- Entries shown:
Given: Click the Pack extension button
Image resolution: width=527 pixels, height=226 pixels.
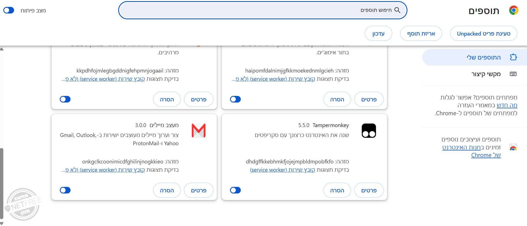Looking at the screenshot, I should (421, 34).
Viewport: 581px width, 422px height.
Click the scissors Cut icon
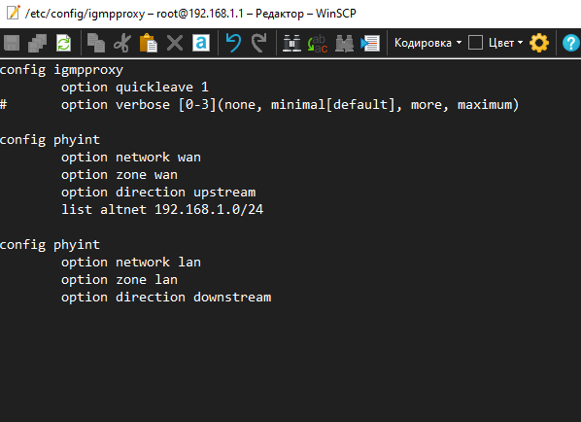point(122,43)
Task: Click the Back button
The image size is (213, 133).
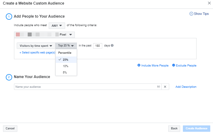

- Instructions for the task: Among the lines above, list those that contain the word "button".

- Your solution:
Given: Click the Pack extension button
Task: Click the Back button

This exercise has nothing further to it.